--- Your instructions ---
Would you please repeat, word for word, only the lines from the one holding "Instruction: Click the 内联和推迟CSS吗? row label" through the one holding "The height and width of the screenshot is (266, 423)." in the material below, without the pictures?

━━━ Working data

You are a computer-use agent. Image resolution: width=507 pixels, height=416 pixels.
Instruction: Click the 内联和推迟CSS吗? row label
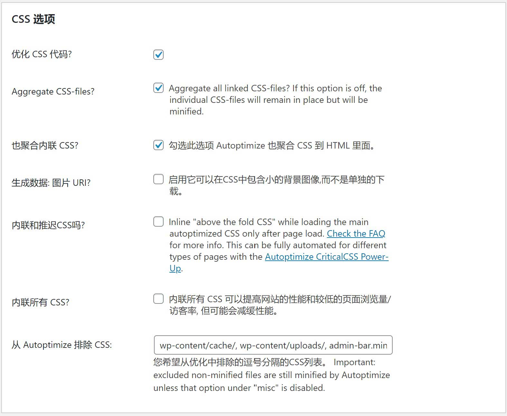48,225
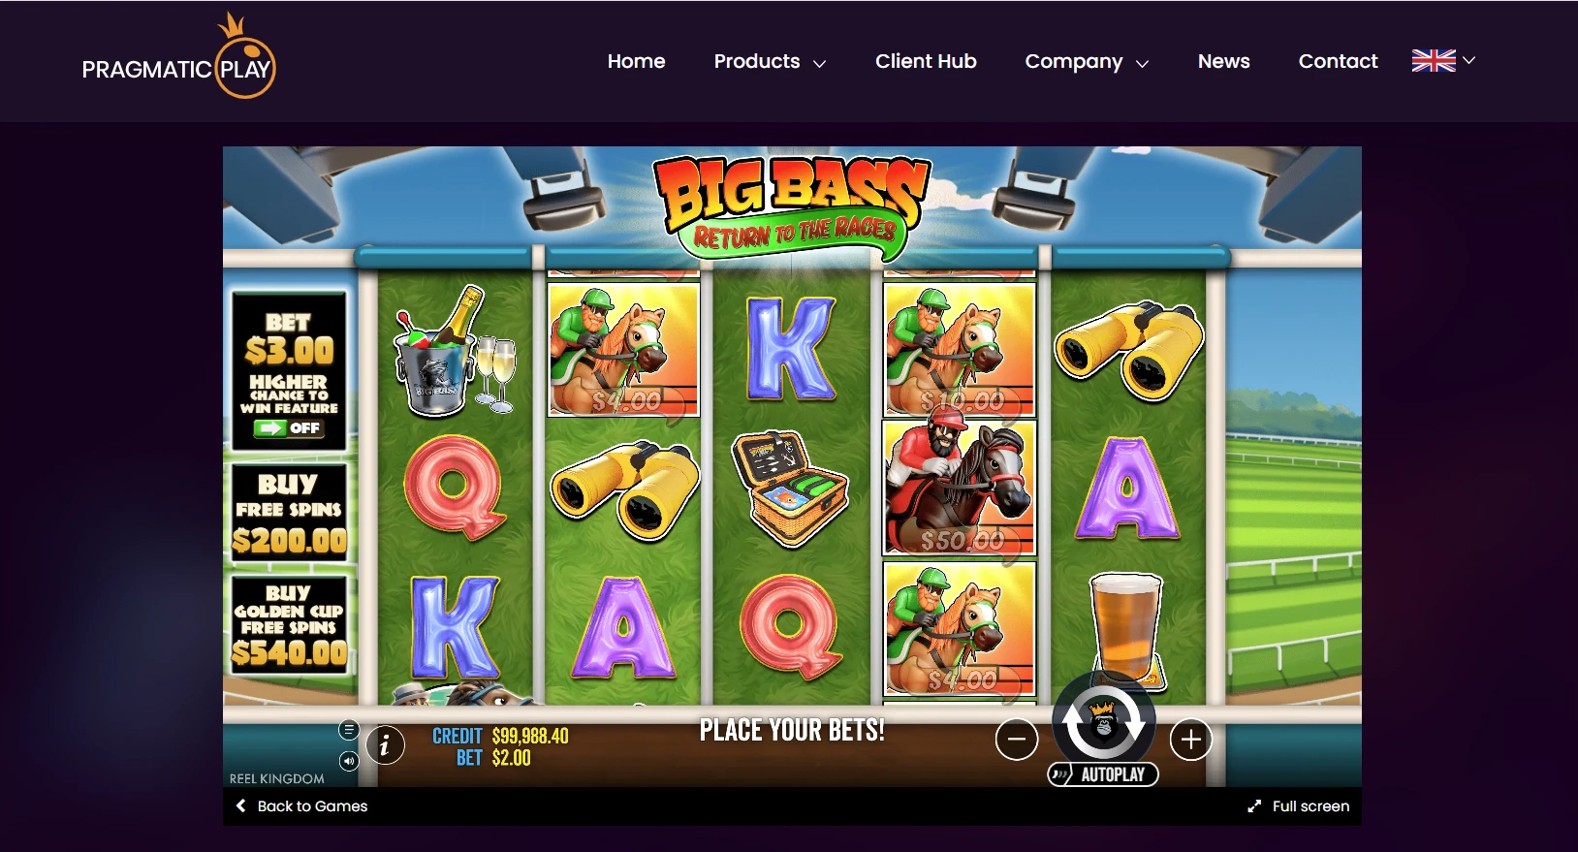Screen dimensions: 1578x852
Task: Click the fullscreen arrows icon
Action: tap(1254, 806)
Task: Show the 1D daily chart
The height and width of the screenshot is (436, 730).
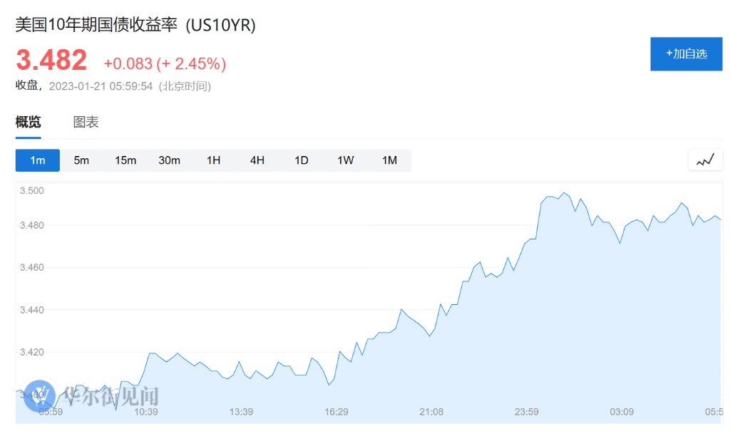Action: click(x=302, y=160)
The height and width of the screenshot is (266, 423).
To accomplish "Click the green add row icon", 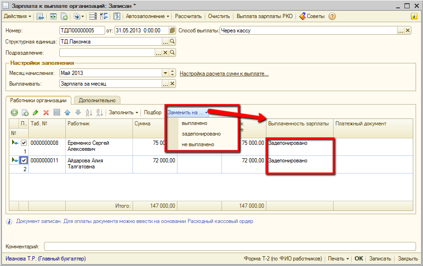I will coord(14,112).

━━━━━━

--- Output ---
Instruction: Click the 内联和推迟CSS吗? row label
48,225
Screen dimensions: 1578x852
Task: Click the fullscreen arrows icon
Action: tap(1254, 806)
Task: Show the 1D daily chart
The height and width of the screenshot is (436, 730).
Action: click(x=302, y=160)
The height and width of the screenshot is (266, 423).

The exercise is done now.